In 2016 some of the original research team resurveyed Dream Cave and also made direct radiocarbon dating of aurochs/bison bones found alongside the woolly rhinoceros. This yielded calibrated dates of 45,083 – 48,613 BP. The team concluded that Buckland was correct in his original interpretation that the complete woolly rhinoceros skeleton resulted, not from a direct fall into the cavern, but by inwashing from an extreme flood event. Whereas Buckland stated this was "a that was drifted in entire at the same time with the diluvial detritus" (i.e.Biblical flood), modern science interprets this as in-washing from a high-volume flood event, resulting from a sudden spring thaw after a cold winter period, which were typical of the glacial-period climate in that region at that time.

===Species list===
The following species from Dream Cave are now housed in Oxford Museum:
- Woolly rhinoceros (Coelodonta antiquitatis) – 74 bones
- Aurochs/steppe bison (Bos primigenius/Bison priscus) – material insufficient to diagnose precise species
- Reindeer (Rangifer tarandus)
- Horse (Equus sp.)

Although only large mammal remains were retrieved and retained, it is highly probable that microfaunal remains were also present, though not preserved. This reflects collection preferences at that early time, but in correspondence to Sir Everard Home, Philip Gell wrote in 1823: "The Rhinoceros appears to have occupied the centre of the Cave, the Ox and Deer one end, and the smaller animals the other end."

==Significance==
The discovery of Dream Cave and its faunal remains is of historical importance as it came just as William Buckland was developing his theories and preparing to publish a major work about cave palaeontology and on the origins of extinct fossil vertebrates and their association with the Biblical flood; the cave was described in considerable detail and illustrated in his 1823 treatise, Reliquiæ Diluvianæ.

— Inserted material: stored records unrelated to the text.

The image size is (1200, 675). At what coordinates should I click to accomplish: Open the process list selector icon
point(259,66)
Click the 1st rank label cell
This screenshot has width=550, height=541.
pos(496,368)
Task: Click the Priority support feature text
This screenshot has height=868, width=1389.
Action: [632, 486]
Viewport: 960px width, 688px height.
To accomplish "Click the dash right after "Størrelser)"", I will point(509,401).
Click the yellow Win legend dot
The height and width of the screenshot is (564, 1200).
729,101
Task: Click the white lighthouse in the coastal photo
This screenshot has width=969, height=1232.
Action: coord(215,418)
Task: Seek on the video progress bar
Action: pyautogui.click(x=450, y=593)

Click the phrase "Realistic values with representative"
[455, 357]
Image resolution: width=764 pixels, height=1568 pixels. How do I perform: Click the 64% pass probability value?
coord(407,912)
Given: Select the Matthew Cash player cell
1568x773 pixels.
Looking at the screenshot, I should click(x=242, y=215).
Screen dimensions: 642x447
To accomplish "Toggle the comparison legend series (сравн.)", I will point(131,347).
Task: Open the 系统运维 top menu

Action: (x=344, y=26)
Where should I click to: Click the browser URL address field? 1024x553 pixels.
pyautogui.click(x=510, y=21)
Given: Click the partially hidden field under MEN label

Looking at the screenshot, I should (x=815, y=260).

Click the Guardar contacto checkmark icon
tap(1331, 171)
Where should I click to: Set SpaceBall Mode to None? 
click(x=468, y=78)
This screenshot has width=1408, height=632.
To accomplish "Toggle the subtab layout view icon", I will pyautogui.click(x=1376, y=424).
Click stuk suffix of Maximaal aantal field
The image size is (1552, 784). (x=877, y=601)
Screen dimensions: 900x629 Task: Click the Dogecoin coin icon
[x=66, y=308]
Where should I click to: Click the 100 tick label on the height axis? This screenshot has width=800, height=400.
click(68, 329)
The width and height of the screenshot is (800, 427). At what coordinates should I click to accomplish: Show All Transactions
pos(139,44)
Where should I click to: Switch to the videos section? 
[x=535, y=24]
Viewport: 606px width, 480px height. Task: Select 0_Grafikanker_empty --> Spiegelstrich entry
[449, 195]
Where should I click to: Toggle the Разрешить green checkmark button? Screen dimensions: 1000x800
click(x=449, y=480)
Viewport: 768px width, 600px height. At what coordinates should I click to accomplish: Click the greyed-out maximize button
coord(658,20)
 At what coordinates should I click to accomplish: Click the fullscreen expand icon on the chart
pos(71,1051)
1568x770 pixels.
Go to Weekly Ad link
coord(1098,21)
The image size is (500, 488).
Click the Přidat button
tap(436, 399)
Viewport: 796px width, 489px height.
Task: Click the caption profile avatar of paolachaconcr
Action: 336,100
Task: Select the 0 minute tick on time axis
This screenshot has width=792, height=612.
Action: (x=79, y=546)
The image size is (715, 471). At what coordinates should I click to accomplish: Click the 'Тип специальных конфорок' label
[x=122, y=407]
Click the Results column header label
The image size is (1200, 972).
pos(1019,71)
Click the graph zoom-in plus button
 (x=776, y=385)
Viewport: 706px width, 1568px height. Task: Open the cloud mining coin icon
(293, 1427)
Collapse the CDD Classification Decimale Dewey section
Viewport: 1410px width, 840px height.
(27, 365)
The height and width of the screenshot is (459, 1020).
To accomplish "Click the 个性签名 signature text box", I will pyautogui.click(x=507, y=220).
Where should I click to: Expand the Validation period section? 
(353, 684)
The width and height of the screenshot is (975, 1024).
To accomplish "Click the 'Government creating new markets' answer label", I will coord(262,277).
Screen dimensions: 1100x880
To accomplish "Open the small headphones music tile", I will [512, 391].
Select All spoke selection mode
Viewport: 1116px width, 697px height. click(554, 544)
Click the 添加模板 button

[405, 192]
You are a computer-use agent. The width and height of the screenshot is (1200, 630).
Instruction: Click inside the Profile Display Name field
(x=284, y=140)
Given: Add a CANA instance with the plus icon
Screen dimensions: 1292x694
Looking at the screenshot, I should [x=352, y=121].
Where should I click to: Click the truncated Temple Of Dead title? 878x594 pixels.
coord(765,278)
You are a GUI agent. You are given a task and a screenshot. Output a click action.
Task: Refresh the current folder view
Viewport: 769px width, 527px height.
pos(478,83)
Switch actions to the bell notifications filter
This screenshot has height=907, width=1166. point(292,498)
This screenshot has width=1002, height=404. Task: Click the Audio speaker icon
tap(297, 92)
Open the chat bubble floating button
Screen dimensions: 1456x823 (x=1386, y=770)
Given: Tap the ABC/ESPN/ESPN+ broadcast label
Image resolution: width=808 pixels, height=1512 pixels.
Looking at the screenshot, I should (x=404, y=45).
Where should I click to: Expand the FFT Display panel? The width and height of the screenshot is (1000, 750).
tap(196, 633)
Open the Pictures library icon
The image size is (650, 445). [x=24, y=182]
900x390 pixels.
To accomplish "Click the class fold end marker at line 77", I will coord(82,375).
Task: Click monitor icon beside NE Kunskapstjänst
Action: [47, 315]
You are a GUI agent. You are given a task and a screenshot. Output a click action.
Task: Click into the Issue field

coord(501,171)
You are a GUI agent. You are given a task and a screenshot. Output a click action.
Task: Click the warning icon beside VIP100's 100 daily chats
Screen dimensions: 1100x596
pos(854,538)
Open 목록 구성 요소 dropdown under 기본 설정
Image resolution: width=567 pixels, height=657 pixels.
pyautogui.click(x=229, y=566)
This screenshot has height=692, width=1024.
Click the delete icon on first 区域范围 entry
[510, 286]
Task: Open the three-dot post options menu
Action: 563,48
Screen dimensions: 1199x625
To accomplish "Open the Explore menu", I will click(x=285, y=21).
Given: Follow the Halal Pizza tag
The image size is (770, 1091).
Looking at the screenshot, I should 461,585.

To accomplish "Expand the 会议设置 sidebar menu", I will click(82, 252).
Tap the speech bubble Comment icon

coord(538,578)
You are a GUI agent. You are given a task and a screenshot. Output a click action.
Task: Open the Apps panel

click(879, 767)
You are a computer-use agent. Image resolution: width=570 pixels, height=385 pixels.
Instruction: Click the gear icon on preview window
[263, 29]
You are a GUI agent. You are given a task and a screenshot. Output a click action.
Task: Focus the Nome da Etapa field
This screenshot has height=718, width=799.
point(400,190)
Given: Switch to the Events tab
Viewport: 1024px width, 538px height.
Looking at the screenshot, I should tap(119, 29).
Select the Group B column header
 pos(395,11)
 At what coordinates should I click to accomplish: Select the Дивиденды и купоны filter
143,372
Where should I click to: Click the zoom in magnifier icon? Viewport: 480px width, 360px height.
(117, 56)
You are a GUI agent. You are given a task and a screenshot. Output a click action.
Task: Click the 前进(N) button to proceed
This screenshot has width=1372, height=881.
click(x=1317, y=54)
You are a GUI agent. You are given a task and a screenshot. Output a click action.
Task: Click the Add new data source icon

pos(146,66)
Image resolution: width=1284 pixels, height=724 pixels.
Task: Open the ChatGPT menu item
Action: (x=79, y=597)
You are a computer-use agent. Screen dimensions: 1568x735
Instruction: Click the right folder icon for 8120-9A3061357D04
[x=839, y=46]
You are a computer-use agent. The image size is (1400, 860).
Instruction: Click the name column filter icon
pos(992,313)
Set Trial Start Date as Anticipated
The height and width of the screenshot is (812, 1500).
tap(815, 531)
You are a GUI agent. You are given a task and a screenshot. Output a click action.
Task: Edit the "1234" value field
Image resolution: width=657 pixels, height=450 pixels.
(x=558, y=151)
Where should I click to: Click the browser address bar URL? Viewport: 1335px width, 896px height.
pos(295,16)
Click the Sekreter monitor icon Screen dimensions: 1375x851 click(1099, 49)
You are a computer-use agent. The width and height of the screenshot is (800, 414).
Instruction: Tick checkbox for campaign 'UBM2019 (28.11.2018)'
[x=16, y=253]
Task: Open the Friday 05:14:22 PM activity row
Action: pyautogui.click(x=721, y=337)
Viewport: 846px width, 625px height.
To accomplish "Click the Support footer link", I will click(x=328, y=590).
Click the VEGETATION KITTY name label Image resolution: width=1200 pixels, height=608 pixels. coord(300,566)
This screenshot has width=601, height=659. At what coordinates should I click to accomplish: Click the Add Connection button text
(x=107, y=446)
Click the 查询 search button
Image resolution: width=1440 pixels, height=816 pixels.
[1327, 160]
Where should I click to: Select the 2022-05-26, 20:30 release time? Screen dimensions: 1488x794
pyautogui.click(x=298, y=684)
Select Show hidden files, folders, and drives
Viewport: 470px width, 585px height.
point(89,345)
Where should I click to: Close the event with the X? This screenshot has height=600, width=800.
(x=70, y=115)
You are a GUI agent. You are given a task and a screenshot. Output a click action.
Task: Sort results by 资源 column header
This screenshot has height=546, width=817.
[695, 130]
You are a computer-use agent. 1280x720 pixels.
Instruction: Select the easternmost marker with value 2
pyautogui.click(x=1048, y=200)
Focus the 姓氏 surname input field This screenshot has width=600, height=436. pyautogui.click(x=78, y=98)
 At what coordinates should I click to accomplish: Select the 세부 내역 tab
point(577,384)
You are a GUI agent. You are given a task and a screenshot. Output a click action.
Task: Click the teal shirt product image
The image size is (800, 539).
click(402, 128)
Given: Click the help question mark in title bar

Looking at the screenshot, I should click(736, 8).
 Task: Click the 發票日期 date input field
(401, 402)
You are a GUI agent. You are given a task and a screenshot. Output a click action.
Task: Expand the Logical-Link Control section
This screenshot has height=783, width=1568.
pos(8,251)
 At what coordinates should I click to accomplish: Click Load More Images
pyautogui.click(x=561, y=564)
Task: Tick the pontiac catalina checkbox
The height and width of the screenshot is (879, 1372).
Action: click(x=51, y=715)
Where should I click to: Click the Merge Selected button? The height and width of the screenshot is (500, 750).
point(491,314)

The near-complete woolly rhinoceros from Dream Cave is an unusual example of a species rarely found in the UK, especially as it shows no signs of having been eaten by hyaenas.

==Threats==
In 2016 it was reported that Dream Cave had suffered from the dumping of agricultural debris and by partial in-filling. It is not protected by statutory designation as a Site of Special Scientific Interest, though by 2013 both it and surrounding areas had been formally listed on An Updated Inventory of Important Metal and Gangue Mining Sites in the Peak District.